Many of these drugs are not yet FDA-approved diabetes drugs that are available for physicians to prescribe. Future years will no doubt see a number of new drug combinations to help patients manage their type-2 diabetes.
Common Side Effects From Type-2 Diabetes Drugs
Each type of drug utilizes a different mechanism to achieve the result of reduce glucose levels in the body. This can cause side effects of various kinds that can be serious. Your doctor will monitor your condition and change your medication, if necessary.
- In some cases, the medications involved mechanisms within the liver, and this can result in problems with liver function. Your physician may require periodic liver function tests to ensure that your medications are working correctly and are not producing negative effects.
- Some studies on type-1 diabetes drugs indicate that these drugs can produce cardiovascular effects. Similarly, your physician may have you take additional blood tests or other diagnostic testing to ensure that no negative cardiovascular effects have occurred.
- Some type-2 diabetes medications are associated with an increased risk of bladder cancer. Your physician may advise you to have more frequent tests to ensure that you do not develop tumors in your urinary system.
- Type-2 diabetes drugs are also associated with stomach upset and diarrhea that can occur on an ongoing basis. If you are having these symptoms, consult with your doctor.
- Some drugs can also cause minor skin problems, such as rashes and hives. If you are troubled with these conditions, bring them to the attention of your doctor.
Type-2 diabetes can worsen over time, requiring changes in medication to ensure good control of glucose levels. The larger number of drug choices to manage blood glucose allows today’s patients an opportunity to live a longer, healthier life, free of the serious medical complications that can occur with type-2 diabetes.
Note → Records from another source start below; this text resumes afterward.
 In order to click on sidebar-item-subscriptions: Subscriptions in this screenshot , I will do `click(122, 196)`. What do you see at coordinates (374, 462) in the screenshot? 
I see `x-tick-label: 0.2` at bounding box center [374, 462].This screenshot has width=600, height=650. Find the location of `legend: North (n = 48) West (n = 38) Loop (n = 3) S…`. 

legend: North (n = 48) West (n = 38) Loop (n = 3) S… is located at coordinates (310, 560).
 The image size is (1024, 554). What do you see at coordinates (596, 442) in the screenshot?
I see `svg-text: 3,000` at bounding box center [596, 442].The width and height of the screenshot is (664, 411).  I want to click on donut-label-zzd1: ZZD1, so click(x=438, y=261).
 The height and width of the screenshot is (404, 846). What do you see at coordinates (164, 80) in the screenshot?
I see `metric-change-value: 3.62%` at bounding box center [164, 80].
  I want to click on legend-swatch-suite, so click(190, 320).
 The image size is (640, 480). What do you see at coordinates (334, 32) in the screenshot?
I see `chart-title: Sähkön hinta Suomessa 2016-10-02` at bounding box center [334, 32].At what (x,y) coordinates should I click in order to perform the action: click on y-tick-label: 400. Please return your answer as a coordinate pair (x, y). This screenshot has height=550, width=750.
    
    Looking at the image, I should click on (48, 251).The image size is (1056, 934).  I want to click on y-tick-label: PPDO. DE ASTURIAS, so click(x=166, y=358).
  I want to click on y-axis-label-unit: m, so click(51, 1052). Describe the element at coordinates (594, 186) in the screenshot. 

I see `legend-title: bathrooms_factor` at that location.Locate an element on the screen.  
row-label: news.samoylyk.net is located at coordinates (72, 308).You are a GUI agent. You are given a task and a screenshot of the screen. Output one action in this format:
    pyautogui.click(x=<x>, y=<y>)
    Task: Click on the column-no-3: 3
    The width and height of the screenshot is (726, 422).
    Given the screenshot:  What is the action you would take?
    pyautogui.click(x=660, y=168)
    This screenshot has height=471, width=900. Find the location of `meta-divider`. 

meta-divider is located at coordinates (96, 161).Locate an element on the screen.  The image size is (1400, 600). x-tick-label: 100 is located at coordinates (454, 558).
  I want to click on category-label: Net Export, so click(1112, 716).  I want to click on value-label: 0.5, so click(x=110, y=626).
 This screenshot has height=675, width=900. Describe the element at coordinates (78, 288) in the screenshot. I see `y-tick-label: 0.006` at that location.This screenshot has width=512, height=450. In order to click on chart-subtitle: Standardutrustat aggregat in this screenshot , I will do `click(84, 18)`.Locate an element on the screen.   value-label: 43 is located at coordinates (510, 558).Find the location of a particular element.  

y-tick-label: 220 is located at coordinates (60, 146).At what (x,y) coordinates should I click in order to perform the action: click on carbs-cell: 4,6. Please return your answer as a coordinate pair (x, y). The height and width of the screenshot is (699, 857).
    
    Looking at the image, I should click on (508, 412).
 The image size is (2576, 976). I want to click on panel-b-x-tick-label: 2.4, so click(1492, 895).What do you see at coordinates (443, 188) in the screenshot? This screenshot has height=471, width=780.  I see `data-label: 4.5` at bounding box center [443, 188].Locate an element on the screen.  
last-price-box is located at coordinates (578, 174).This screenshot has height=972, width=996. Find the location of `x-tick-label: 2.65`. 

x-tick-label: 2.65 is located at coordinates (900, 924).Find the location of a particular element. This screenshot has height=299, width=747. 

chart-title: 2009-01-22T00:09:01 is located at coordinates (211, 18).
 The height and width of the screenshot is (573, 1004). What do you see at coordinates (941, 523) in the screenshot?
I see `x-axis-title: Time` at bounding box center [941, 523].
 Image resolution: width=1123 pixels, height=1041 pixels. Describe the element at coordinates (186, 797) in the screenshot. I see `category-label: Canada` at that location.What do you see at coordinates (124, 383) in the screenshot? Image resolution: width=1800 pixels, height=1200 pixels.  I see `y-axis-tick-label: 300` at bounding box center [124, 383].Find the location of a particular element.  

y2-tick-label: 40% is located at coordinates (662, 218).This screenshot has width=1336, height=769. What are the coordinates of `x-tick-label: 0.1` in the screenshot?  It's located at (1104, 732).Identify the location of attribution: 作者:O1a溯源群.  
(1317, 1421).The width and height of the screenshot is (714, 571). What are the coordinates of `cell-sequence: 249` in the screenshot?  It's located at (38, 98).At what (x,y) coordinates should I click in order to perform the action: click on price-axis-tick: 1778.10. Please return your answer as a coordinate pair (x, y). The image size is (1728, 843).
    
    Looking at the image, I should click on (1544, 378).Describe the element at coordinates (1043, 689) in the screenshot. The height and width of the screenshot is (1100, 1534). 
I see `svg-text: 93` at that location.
Talk to your doctor about the new diabetes drugs that are available for treatment of type-2 diabetes to determine which one best fits your needs.
Regardless of what medical course of action your doctor prescribes, it’s crucial that you take steps to manage your diet and live a healthy lifestyle. Often these factors play a huge role in the disease. Try to exercise – even adding modest exercise to your daily routine can help if you have been living a more sedentary life. And watch the sugar, especially the sneaky sugars that lie in even “healthy” food. Did you know, for example, that a cantaloupe has 43g of sugar?! That’s as much as 3 servings of ice cream!